LONDON (Reuters) 09:28 AM ET 01/07/98 – American scientists believe they may have found another clue to why people develop diabetes, the fourth leading cause of death in most developed countries.
Researchers at Brigham and Women’s Hospital and Harvard University in Boston have shown that the progression of the disease is linked to a set of T-cells that fail to produce a substance called interleukin 4 (IL-4), which sends signals to the immune system.
The findings, published in the scientific journal Nature, could have important therapeutic implications and may be one of the final obstacles to conquering the disease.
“This work provides some insight into what the role of this new population of T-cells might be, but it is too early to call this the missing link,” said David Hafler, who, with Jack Strominger, led the research team.
“Not a lot is known about them,” he told Reuters. “They (the subset of T-cells) are markedly decreased in type 1 diabetics and more striking than their decrease is that they stop making IL-4.”
T-cells play an important role in the body’s immune response.
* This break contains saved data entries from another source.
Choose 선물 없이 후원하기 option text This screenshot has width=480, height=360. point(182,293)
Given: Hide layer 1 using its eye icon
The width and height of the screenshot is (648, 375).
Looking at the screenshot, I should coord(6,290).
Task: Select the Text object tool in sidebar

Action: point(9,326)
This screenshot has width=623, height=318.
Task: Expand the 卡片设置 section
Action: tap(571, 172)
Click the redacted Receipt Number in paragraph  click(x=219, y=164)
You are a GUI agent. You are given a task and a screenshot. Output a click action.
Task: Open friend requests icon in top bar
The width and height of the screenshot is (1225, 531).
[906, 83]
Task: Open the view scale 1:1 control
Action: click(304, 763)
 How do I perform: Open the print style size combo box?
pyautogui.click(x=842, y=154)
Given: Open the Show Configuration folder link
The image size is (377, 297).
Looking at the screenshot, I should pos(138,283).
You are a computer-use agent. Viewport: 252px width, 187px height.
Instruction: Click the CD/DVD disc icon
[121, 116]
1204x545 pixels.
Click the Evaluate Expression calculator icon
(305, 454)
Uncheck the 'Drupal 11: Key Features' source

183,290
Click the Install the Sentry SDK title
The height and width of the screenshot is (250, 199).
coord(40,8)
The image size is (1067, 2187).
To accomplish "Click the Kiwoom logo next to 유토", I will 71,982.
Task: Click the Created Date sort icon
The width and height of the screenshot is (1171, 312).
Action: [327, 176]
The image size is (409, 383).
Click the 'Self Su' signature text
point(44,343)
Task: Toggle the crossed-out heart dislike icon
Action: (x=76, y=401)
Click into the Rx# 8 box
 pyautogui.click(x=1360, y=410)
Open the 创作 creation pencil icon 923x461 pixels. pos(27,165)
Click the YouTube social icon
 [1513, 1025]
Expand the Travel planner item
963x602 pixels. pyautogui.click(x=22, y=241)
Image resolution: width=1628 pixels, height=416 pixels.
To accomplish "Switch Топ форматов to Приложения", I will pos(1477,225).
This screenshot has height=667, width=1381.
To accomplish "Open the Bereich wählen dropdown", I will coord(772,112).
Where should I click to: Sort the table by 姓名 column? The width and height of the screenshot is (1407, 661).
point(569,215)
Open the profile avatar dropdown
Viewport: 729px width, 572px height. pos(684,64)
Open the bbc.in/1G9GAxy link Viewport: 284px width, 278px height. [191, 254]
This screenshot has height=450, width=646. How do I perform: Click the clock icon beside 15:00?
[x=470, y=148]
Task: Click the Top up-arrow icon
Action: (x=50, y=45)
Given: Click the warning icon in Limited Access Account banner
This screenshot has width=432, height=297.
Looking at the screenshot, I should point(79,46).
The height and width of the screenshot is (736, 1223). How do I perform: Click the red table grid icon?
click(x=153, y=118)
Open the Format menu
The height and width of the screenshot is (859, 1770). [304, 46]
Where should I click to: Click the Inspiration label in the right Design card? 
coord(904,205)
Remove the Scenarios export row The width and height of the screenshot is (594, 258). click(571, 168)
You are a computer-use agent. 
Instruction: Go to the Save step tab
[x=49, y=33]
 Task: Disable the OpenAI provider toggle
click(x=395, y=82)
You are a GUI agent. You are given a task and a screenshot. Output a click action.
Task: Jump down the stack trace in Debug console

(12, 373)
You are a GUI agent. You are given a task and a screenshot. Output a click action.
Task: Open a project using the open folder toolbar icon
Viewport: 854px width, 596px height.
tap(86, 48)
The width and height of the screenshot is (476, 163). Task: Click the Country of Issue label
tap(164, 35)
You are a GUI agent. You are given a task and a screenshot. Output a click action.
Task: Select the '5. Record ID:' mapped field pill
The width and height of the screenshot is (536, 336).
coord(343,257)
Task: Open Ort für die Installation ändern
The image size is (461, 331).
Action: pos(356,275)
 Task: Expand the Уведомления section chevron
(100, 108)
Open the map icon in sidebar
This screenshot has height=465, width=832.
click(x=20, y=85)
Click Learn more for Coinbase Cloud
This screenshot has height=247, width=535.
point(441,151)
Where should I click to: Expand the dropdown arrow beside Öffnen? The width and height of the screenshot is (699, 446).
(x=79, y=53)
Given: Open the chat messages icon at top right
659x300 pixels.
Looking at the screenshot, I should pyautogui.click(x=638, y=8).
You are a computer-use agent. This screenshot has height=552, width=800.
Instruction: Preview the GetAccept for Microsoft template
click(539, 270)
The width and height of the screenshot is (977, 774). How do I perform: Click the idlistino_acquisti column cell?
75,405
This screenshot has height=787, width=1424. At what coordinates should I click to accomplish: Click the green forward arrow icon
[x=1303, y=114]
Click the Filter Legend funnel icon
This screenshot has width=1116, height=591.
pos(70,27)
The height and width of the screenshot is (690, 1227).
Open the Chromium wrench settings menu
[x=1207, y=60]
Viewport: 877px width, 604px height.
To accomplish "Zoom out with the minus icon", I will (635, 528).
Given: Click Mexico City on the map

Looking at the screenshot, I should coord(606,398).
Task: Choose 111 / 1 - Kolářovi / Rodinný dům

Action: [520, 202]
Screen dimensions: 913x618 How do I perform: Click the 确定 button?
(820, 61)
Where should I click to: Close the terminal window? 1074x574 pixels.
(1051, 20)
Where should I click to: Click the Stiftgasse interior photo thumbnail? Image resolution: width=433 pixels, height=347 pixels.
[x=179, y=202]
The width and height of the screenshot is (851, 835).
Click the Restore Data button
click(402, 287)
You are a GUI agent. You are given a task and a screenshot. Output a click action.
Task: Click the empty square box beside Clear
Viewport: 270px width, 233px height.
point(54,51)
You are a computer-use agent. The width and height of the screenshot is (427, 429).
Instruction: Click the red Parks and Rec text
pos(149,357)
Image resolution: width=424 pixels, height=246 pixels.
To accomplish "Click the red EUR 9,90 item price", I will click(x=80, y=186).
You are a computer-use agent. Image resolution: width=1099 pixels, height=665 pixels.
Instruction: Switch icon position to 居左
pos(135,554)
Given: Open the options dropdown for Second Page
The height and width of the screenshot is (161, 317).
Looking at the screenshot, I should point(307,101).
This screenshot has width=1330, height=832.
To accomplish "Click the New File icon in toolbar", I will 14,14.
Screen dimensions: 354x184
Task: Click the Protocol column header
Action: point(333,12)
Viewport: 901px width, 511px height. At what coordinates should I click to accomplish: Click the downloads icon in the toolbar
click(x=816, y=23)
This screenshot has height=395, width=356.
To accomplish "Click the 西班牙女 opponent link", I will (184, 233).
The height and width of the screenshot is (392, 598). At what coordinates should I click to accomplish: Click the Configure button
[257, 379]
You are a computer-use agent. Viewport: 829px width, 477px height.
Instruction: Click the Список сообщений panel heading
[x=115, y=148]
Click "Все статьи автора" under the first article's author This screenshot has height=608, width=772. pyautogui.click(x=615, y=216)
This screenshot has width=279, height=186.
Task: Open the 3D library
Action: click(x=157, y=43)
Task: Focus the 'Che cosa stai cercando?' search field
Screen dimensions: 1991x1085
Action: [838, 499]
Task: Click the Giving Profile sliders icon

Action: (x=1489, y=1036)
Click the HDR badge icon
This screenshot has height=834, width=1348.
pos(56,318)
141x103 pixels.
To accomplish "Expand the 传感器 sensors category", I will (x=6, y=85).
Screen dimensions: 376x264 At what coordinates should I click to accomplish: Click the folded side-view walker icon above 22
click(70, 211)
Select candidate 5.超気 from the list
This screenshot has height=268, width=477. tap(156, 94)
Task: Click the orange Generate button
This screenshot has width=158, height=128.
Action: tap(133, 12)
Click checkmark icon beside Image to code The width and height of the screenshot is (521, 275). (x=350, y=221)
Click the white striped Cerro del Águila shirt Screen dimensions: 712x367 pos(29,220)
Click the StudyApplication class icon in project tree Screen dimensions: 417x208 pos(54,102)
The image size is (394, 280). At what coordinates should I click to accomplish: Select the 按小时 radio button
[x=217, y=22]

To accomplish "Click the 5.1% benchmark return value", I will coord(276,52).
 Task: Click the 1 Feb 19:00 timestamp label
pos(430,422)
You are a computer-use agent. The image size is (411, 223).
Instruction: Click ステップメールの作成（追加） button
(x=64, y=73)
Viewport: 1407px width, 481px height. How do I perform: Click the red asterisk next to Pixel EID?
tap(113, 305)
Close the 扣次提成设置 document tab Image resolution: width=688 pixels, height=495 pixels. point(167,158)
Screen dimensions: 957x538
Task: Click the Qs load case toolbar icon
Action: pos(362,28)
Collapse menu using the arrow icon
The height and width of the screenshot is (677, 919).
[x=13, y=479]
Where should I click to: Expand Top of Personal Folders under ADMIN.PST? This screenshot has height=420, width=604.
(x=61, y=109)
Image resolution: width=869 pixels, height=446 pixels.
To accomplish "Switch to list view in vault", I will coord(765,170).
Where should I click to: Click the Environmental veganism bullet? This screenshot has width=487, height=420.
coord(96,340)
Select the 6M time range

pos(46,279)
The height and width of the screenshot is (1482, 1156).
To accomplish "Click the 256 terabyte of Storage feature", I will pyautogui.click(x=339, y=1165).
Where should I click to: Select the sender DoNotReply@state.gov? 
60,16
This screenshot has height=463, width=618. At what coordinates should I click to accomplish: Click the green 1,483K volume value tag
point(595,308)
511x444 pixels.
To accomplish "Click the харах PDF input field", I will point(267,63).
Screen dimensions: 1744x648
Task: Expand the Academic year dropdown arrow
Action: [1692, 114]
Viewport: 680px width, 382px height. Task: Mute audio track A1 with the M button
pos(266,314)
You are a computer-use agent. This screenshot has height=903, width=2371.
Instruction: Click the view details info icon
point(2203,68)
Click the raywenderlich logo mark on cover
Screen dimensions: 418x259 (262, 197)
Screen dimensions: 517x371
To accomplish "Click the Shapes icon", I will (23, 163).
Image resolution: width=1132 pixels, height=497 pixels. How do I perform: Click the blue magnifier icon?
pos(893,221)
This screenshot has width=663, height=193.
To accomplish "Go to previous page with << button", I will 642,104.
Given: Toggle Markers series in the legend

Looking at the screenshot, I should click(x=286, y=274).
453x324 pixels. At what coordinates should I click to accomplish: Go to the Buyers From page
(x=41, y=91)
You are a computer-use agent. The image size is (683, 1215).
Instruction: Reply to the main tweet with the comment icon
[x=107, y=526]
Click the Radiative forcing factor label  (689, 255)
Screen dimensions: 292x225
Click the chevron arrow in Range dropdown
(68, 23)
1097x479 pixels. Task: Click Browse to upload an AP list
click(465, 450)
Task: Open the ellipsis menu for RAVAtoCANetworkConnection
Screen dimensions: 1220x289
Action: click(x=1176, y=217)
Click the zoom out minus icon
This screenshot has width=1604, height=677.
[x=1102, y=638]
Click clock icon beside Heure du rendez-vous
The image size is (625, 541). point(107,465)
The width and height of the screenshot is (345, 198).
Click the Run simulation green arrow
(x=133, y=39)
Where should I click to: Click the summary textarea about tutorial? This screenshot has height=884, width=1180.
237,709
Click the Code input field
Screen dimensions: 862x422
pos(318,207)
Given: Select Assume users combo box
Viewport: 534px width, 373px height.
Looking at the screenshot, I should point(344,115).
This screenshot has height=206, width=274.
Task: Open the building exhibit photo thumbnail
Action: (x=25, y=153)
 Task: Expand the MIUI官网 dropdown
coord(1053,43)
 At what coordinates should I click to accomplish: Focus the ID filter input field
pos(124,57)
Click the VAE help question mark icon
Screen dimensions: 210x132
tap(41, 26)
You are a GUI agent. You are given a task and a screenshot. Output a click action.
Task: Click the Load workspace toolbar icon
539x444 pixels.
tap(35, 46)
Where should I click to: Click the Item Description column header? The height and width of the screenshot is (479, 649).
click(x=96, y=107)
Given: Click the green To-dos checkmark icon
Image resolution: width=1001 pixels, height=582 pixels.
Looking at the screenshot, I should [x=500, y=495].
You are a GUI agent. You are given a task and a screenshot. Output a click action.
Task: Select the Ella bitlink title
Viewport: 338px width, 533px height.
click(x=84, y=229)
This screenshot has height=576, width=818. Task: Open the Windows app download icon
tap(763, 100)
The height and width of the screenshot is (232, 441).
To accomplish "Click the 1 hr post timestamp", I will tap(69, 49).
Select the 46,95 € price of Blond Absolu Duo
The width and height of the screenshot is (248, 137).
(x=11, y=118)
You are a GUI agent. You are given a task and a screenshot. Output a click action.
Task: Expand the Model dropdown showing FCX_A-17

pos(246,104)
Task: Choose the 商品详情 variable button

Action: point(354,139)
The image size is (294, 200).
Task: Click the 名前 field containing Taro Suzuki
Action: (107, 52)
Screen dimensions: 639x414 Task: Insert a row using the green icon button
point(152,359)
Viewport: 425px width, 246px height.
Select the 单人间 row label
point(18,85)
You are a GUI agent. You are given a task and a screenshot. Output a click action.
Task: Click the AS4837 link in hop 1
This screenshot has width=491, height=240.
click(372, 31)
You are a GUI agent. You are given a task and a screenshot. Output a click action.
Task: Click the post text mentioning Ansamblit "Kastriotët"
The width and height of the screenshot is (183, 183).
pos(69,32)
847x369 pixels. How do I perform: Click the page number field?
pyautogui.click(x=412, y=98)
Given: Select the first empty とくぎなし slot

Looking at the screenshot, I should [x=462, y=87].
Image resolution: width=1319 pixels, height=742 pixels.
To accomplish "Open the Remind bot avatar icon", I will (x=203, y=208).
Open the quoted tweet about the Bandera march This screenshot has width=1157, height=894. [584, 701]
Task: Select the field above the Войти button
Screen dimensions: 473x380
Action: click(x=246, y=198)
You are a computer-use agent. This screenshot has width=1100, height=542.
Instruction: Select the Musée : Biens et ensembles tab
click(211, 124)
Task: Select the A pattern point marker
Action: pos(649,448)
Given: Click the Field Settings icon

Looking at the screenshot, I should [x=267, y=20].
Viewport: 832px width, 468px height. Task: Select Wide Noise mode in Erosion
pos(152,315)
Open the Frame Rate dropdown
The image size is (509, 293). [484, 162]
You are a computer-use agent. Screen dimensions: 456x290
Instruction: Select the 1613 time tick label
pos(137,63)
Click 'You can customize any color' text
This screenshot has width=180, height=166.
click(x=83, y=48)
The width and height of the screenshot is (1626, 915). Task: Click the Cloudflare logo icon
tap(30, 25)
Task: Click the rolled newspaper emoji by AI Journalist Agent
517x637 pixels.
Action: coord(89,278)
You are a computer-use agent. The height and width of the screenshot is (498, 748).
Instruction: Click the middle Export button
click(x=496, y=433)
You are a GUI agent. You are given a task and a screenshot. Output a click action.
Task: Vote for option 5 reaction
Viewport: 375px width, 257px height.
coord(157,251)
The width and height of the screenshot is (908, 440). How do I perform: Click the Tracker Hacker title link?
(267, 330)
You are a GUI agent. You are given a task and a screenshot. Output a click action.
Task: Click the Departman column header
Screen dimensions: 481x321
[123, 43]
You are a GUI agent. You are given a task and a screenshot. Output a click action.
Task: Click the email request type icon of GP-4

Previous experiments on animals have shown that IL-4, produced by specific T-cells, could prevent diabetes.
Hafler’s study of identical twins and triplets is the first to show that the hypothesis holds up in humans. He stressed that it is a small study that needs to be confirmed by others. If his findings are confirmed, the next step would be to find out what triggers the production of IL-4.
“We’re doing experiments now to determine what we can do to signal the T-cells from the diabetics to make IL-4 at a biochemical level,” he said.
Diabetes is caused by a deficiency in the production of insulin, the hormone that controls human metabolism and blood sugar levels. Sufferers of type 1, or juvenile onset diabetes, must have insulin injections to control the auto-immune disease. Their own T-cells help to destroy cells in the pancreas that secrete insulin.
Type 2 diabetics have abnormal insulin responses. Diet, exercise and drugs to stimulate pancreatic secretions of insulin are used to treat the milder forms of the disease.
Although the T-cell attack explains how the disease develops in type 1 diabetics, it does not answer the question of why some people predisposed to the disease, such as identical twins whose siblings are sufferers, do not get it. Hafler and his colleagues may have found one of the reasons.
“The immune system is a complex series of events and we are slowly dissecting the various components that may be involved,” he said in an interview.
Diabetes, which causes kidney failure, strokes, heart attacks, blindness and nerve damage, affects 135 million people throughout the world and kills 2.8 million every year.
Experts estimate the number of sufferers will double to 220 million by the year 2010.